A Pakistani royal wedding in Jaipur, but with a difference. Over a 100 baraatis from Umerkot in Pakistan's Sindh have travelled across the border for a very special alliance. Karni Singh, the son and heir of the Islamic Republic's only Hindu jagir married Padmini Kumari, daughter of the former thakur of Kanota on Friday night.
During Partition, the Hindu rulers of Umerkot had chosen to stay back in their ancestral home and had refused to move to India. For 18 years after that, they would often visit their relatives in Barmer and Jaisalmer. But after the 1965 war, the border was fenced and people-to-people contact was cut off. But now, the erstwhile royals are back in India to make a fresh alliance.
"Religion and identity, these things that are more prevalent now," says Rana Hamir, the father of the groom. "But for us, common culture and heritage is more important. If we had left that, we would have been nothing," he adds.
The significance of the cross-border alliance is not lost on Karni Singh. He says the Indian government has fully co-operated and issued visas in record time to 100 wedding guests from Pakistan.

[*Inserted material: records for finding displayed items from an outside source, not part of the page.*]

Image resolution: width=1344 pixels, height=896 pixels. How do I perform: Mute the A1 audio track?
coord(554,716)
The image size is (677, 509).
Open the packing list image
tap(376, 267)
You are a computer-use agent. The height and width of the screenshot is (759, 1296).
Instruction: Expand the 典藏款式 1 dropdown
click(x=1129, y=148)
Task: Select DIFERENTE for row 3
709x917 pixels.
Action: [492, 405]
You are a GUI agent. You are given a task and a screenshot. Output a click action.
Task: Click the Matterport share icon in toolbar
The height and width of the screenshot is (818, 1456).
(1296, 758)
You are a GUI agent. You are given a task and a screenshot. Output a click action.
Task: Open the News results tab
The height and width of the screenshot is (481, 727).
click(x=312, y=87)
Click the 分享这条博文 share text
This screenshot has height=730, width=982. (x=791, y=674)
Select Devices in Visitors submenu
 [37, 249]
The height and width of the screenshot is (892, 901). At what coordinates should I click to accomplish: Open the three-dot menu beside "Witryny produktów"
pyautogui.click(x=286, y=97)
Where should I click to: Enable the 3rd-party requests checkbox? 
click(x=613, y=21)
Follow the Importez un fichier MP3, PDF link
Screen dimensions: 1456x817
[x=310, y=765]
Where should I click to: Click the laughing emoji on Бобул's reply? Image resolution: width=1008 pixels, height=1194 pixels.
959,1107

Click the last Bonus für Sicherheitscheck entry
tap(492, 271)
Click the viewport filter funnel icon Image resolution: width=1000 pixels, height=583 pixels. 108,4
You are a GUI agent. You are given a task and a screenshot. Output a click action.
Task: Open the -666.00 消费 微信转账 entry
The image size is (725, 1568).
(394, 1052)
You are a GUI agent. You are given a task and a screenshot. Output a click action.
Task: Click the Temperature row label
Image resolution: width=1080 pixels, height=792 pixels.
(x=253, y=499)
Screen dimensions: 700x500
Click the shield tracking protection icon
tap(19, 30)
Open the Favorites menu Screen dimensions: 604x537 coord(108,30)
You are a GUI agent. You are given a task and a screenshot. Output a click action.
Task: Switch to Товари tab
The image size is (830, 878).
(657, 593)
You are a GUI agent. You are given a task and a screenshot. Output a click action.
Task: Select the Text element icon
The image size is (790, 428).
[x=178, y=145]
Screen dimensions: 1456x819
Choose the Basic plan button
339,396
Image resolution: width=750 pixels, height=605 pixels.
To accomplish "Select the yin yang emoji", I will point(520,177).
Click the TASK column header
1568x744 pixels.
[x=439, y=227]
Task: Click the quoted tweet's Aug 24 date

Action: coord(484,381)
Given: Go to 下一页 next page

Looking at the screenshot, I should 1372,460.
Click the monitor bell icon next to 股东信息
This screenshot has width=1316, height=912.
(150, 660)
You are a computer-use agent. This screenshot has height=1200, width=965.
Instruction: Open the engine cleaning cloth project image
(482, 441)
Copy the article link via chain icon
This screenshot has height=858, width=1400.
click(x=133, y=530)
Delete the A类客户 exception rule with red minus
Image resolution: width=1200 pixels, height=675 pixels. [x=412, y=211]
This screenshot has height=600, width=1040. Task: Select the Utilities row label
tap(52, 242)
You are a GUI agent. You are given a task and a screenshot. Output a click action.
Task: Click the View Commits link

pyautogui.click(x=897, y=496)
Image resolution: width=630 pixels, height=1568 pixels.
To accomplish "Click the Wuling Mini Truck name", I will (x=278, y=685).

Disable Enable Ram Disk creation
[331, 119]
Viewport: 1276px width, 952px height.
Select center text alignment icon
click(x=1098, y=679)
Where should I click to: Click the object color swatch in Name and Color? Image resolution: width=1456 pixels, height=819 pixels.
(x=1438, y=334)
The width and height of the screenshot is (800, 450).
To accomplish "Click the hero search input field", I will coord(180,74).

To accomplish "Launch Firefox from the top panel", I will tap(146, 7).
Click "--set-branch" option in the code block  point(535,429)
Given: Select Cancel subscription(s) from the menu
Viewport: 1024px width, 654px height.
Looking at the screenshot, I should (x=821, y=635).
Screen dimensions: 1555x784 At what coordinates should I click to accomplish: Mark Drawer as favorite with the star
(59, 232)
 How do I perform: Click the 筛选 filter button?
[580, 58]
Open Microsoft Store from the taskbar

"When Indians and Pakistanis meet and embrace at occasions like these their perceptions about each other change," he said. Karni Singh and his family will stay back in India till Pdmini Kumari gets her visa to Pakistan.
Her father, Man Singh, the former thakur of the Kanota family, said he accepted immediately when the proposal came to him. "I did not think about India and Pakistan and the boundaries between the two countries," he says. "I only thought what a respectable, historical and cultured family we were making an alliance with," he adds.
The jagir of Umerkot has a considerable Hindu population, and has a significant role in the region's history, claiming to have never been conquered by invaders. The Mughal ruler Akbar was born at Umerkot Fort, where his father Humayun was under the refuge of Umerkot's rana.